Say What You Mean, Mean What You Say!

SayWhatYouMeanCliché? You bet!  Nevertheless an expectation in the corporate world. Also perhaps a forgotten or even the most ignored mantra.

Organisations, business houses, families all invariably talk about their values. Some choose to articulate them for the world to see, some others just practice them without ever codifying them yet living them.  At the end of the day it’s the people who are the bearers of the legacy.

I was in conversation with the COO of an organisation the other day and something he said stuck with me.  He said great organisations invariably stand on the values that the individuals who run them stood for. Organisations are a sum total of our values.

We are all of course aware of the corollary that values drive behaviour and behaviour drives results.

The question that arises is why then do people fail when it comes to some of the simpler and timeless values.

Let us take a simple example of the stated word. Our responses to people, queries and situations. Often, we respond to people with commitments and assurances. Some with timeframes, some open ended.

If one were to introspect on how many times we actually lived up to them, we would find that we backed them up with action less than one in five times! To top that we keep making fresh commitments and giving assurances from meeting to meeting and from day to day without worrying about the backlog!! An article I read said that TRUST, more importantly lack of it, was the number one management trap

So, how does trust come about?  Does it miraculously appear or get destroyed basis that one time when somebody’s neck is on the chopping block and you swoop in to rescue them? Or does it get built by somebody knowing, believing that you’ll never let them end up on the chopping block? While the first is a melodramatic choice apt for thrillers, the preference would be for the later more sedate approach.

Dilbert Trust Exercise

Important to note that the one word that invariably accompanies trust is build.  Trust gets built wherever a relationships exists over a period of time.  Action by action the bricks get laid with each interaction cementing them and holding them together.

Trust needs to be built authentically, not on occasion but every single time.  It means getting back to people like you said you would. Simply put, if anyone has to trust you with what is expected from you.  The first basis of judgement is going to be how well you back up your own utterances. It’s true for all of us and for every context.

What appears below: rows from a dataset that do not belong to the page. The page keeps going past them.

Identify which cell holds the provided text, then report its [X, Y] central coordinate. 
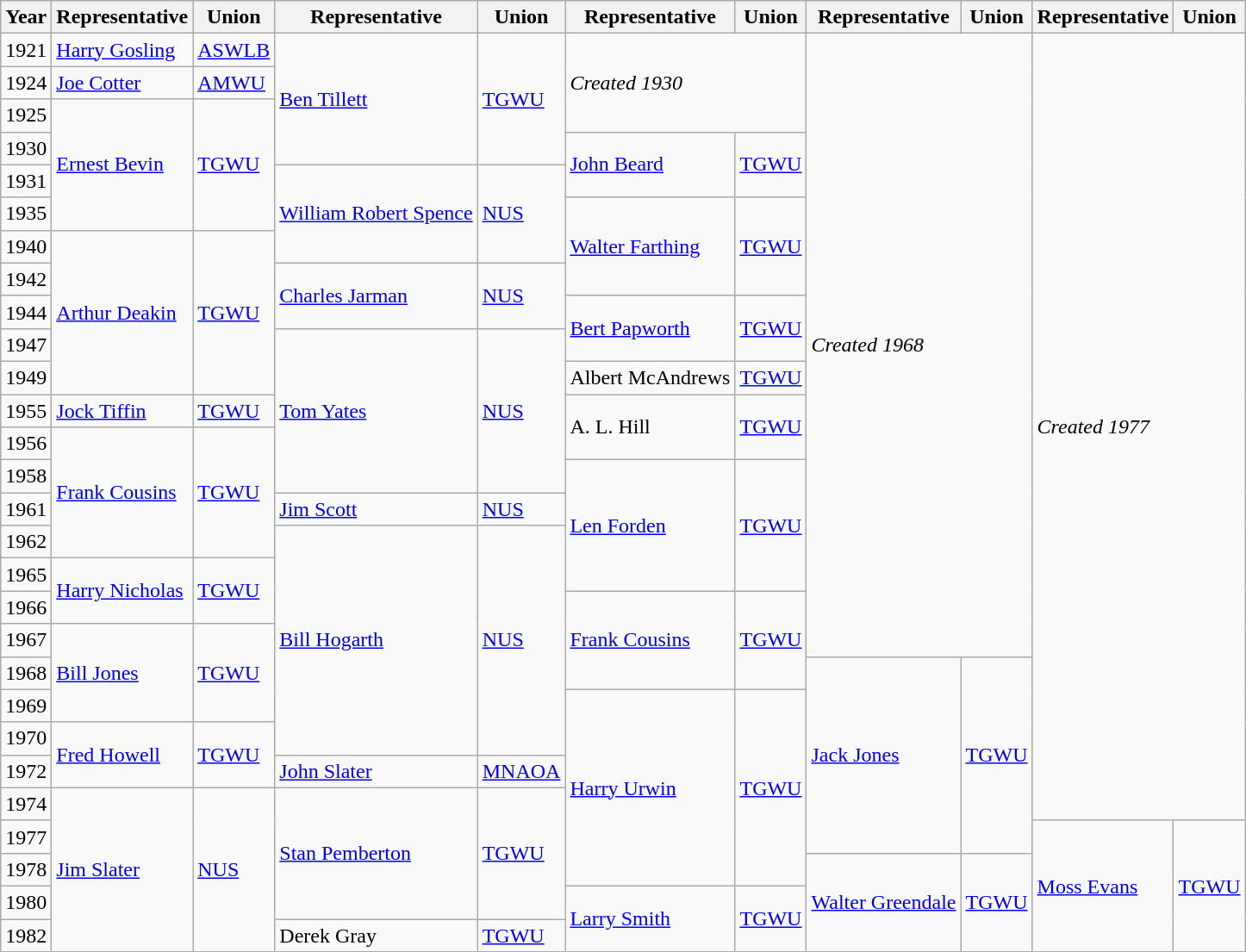
AMWU [234, 83]
1956 [26, 444]
1949 [26, 377]
John Beard [650, 165]
1944 [26, 312]
Derek Gray [376, 935]
Created 1930 [686, 83]
Walter Farthing [650, 246]
1955 [26, 411]
1940 [26, 246]
Bill Hogarth [376, 640]
Jock Tiffin [122, 411]
Jim Slater [122, 869]
Bill Jones [122, 673]
1924 [26, 83]
1966 [26, 607]
1958 [26, 477]
A. L. Hill [650, 427]
Charles Jarman [376, 296]
Ernest Bevin [122, 165]
Harry Nicholas [122, 591]
1969 [26, 706]
1935 [26, 214]
Created 1968 [919, 345]
1965 [26, 575]
1962 [26, 542]
ASWLB [234, 50]
Harry Urwin [650, 788]
1947 [26, 345]
Harry Gosling [122, 50]
1925 [26, 115]
Len Forden [650, 526]
1974 [26, 804]
1980 [26, 902]
Stan Pemberton [376, 853]
Fred Howell [122, 755]
Albert McAndrews [650, 377]
Joe Cotter [122, 83]
1942 [26, 279]
Walter Greendale [884, 902]
John Slater [376, 771]
1931 [26, 181]
Tom Yates [376, 410]
1968 [26, 673]
MNAOA [521, 771]
Ben Tillett [376, 99]
1977 [26, 837]
1970 [26, 738]
Year [26, 17]
1978 [26, 869]
1982 [26, 935]
William Robert Spence [376, 214]
Bert Papworth [650, 328]
1930 [26, 148]
Jack Jones [884, 755]
Created 1977 [1139, 427]
Arthur Deakin [122, 312]
Moss Evans [1103, 886]
Jim Scott [376, 509]
1961 [26, 509]
Larry Smith [650, 919]
1967 [26, 640]
1972 [26, 771]
1921 [26, 50]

It can be said again that trust works like a bank account.  Every deed of our either goes to our credit or gets debited from our account.  Needless to say our mouths should be writing cheques that we can’t cash. Bad cheques will definitely affect our credit worthiness i.e. credibility.

So the next time we are speaking to a customer, a colleague, a friend or a dear one. Let us be mindful of what we say.  We better be calling or writing or delivering whatever we said and within the timeframe that we set for it.

I am starting with the man in the mirror! You??